二月十八日

 豊穣の余裕さえ見せて

~伊東泉の世界~

 

 硝子工芸画(パート・ド・ヴェール)の世界は飽きない。糊で練ったガラス粉をいろいろな型に充填して焼成する技法で、紀元前16世紀にメソポタミア地方で開発されたようだ。19世紀末、フランスのアンリ・クロが試行錯誤の末に、この古代技法を復活させた。ガラスの中の細かい気泡が作者の内面を反映するから、アール・ヌーボーやデコの時代に大きく注目され今日に至っている。伊東泉さんはわが国、現代パート・ド・ヴェールの第一人者であろう。

 その近作を「グループ・燦」の展示会(2月7日まで、藤沢ルミネ6階催事場)で観た(写真)。一言で言えば、泉さんの豊穣の内奥がよく出た作品群であった。
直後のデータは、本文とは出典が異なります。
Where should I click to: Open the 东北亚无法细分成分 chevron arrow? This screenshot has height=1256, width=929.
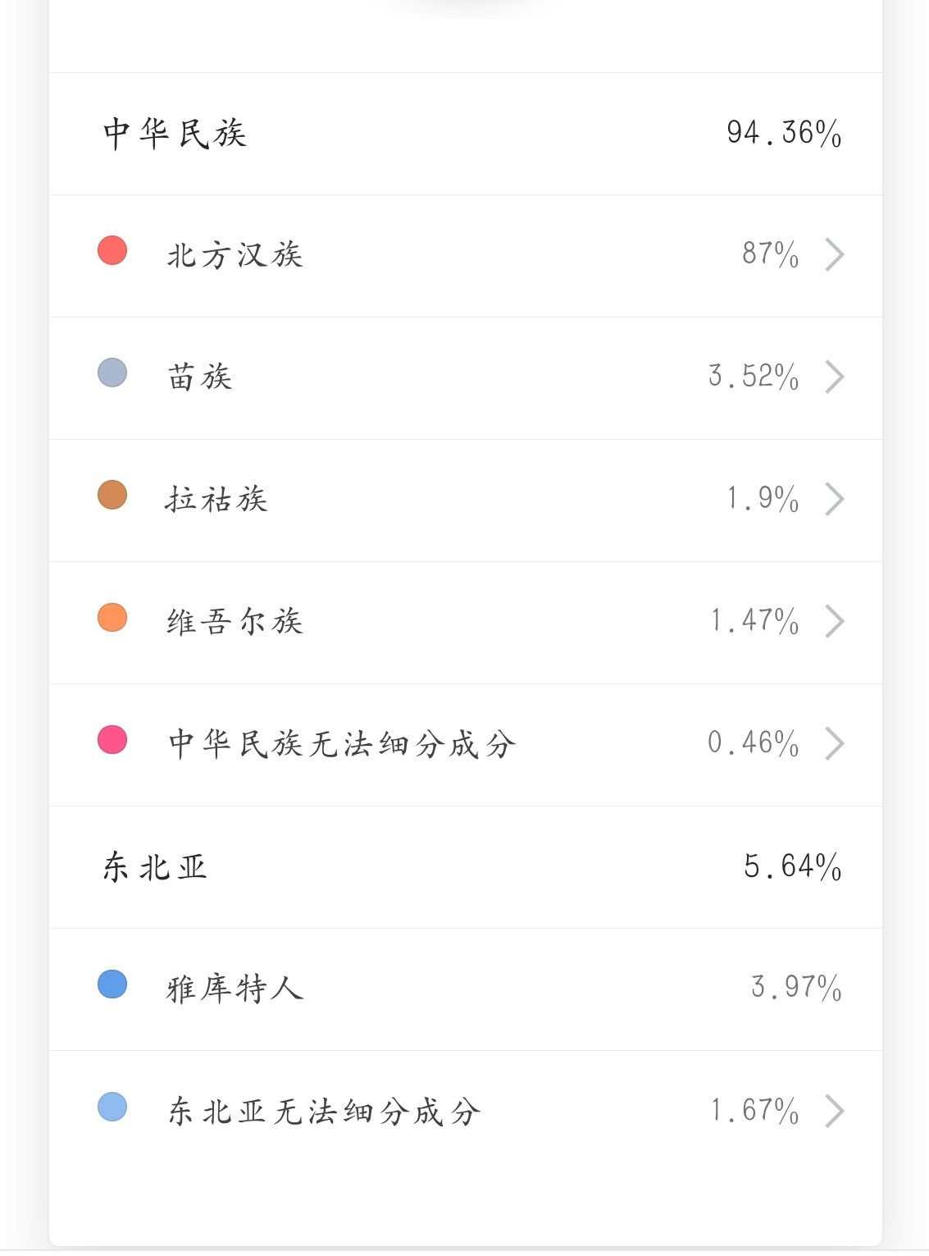coord(835,1111)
 「燦」の発表会はここ数年ずっと見続けてきたが、グループとしての発表の場を東京・銀座から地元・藤沢に移したことが「吉」の方向に出たと思う。いや何より泉さんの人生が充実期に入ってきたことを慶ぶべきだろうか。数年前、銀座の画廊で観た「禱り」は、ガラス粉を少し立体的な「聖書」仕立てにしていたが、美しくはあっても感性が鋭角に尖っていて何となく作者の「イライラ感」が前面に出ているように感じたものだ。今回の作品は、皆かなり余裕をもって鑑賞できた。パート・ド・ヴェールは作者の制作意図に敏感に反応する。例えば、今回の作品はどれもソフトな「朦朧感」に包まれていて、線が二本あったり、大小であったり、交錯したり交わらないものもある。これは明らかに泉さんの現環境を暗示しているかのようだ。どれが誰とは言わないが・・・。「人生はここからが面白い」とのみアドバイスしておこう。

 

 泉さんと私は、巨人・大畑等(前・現代俳句協会IT部長)に何度もぶつかっては跳ねかえされてきた《同盟軍の戦士同志》である。その大畑氏が旧臘突然に身罷った。もう、あの楽しい日々は帰らない。今はただ、深海の底を見つめるように深く祈るしか・・・それしか、ない。朦朧としたパート・ド・ヴェールの、しかしふんだんに明るい光にうち沈んでいるこれらの作品のように・・・。